THE REQUEST
Put the lines of the records that run from the line containing "Click the Plugins plug icon" through the line containing "[x=309, y=181]", both included, into a JSON list of strings with one string per line and no blank lines. Leave the pictures out of the answer.
SOURCE RECORDS start
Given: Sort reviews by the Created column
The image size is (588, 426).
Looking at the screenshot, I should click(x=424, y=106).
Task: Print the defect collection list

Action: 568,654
SOURCE RECORDS end
SOURCE RECORDS start
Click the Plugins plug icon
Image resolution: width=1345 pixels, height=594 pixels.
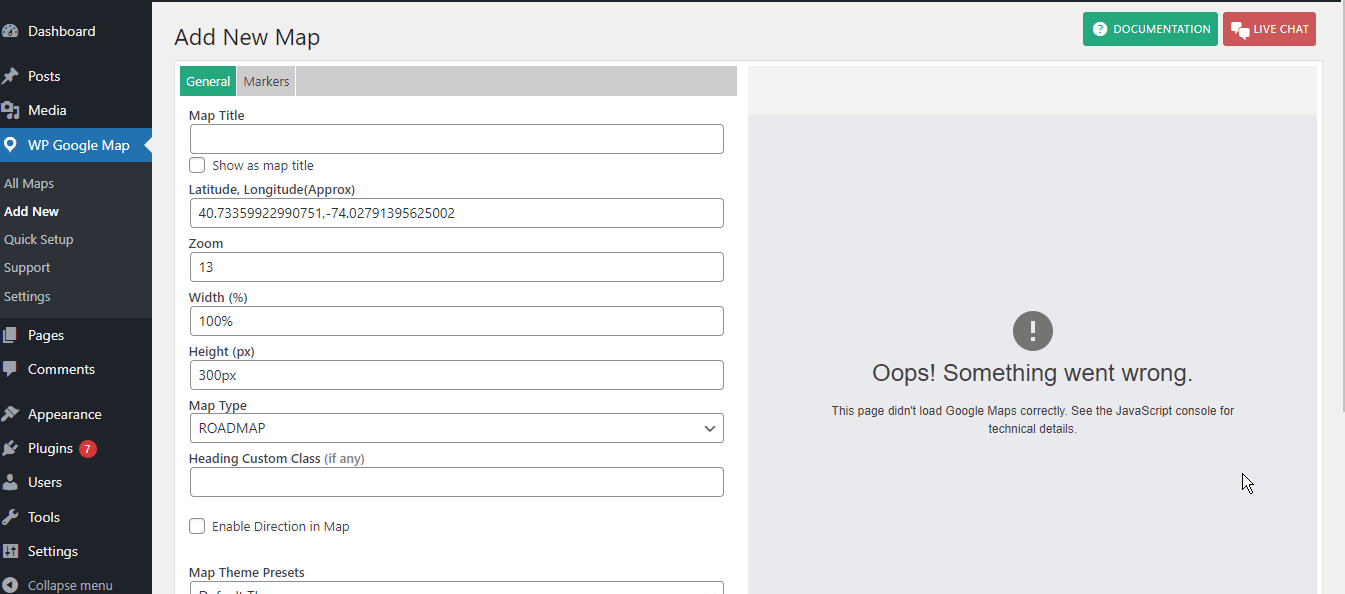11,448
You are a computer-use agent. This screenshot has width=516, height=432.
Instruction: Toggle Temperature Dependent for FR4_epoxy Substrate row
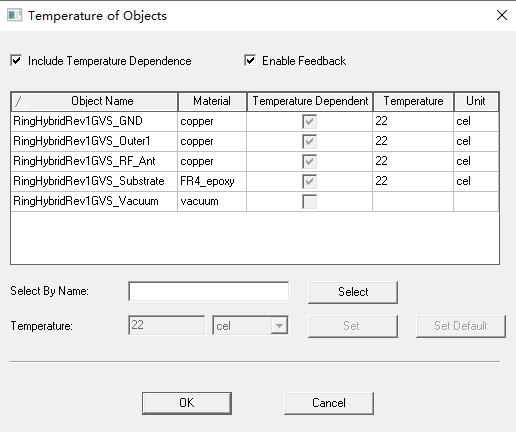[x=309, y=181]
SOURCE RECORDS end
SOLUTION TO THE PROBLEM
[
  "Click the Plugins plug icon",
  "Image resolution: width=1345 pixels, height=594 pixels.",
  "11,448",
  "You are a computer-use agent. This screenshot has width=516, height=432.",
  "Instruction: Toggle Temperature Dependent for FR4_epoxy Substrate row",
  "[x=309, y=181]"
]